- _Your task_
Revise the material starting with the line that contains "You are a GUI" and going on through the end of the material, replacing "results pane" with "output pane" and leaving everything else unchanged. Leave the pictures out of your answer.

(Records from a pointing dataset)

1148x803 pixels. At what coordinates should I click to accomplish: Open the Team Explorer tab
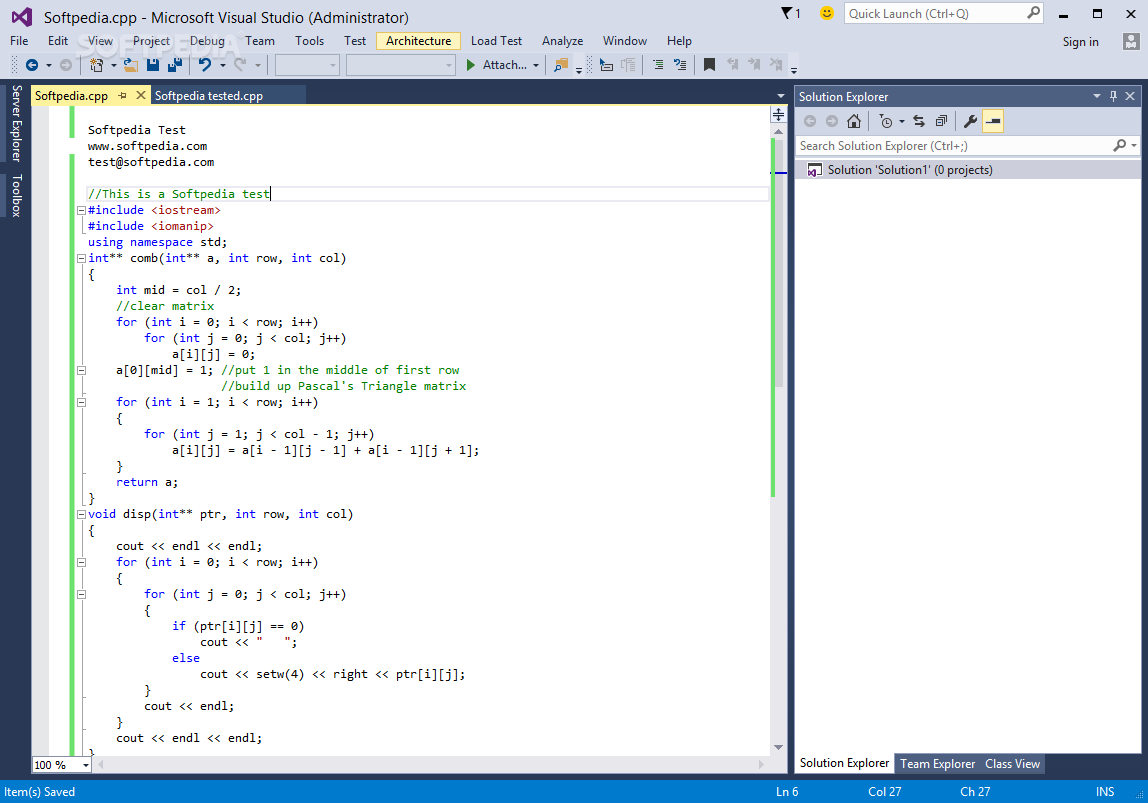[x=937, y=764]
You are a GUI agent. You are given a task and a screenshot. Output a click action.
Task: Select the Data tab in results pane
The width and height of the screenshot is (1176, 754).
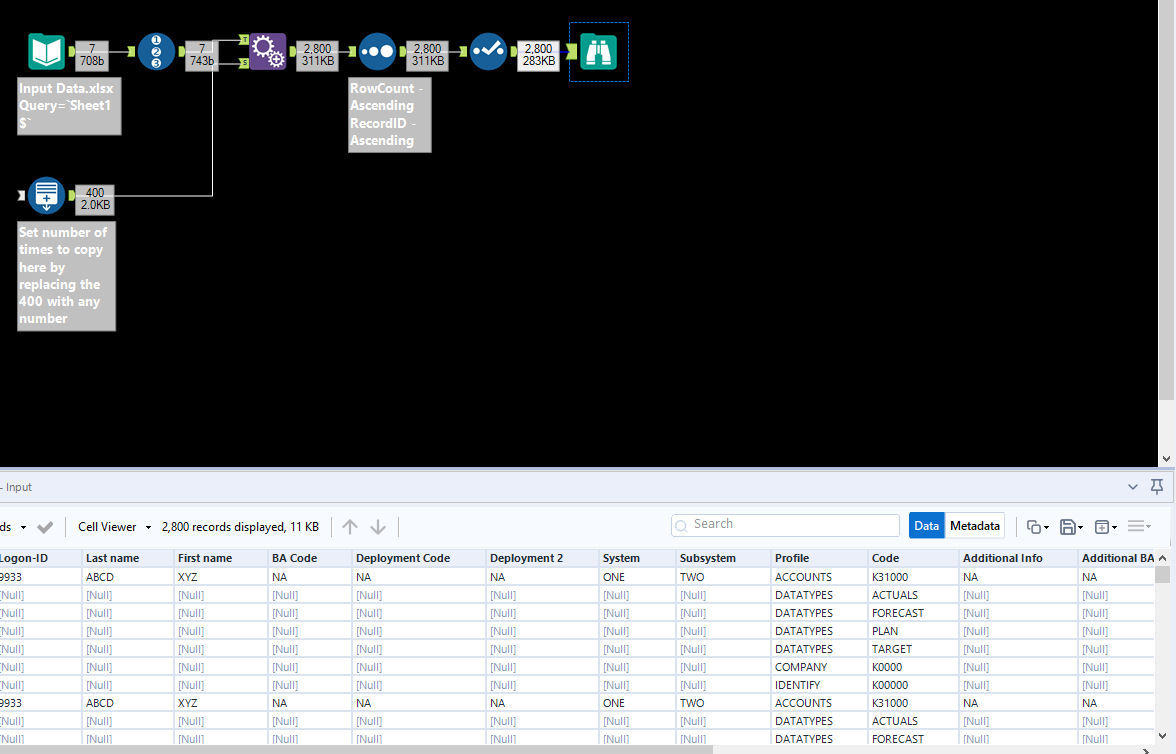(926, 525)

- _Finished answer_
You are a GUI agent. You are given a task and a screenshot. Output a click action.
Task: Select the Data tab in output pane
The width and height of the screenshot is (1176, 754).
(926, 525)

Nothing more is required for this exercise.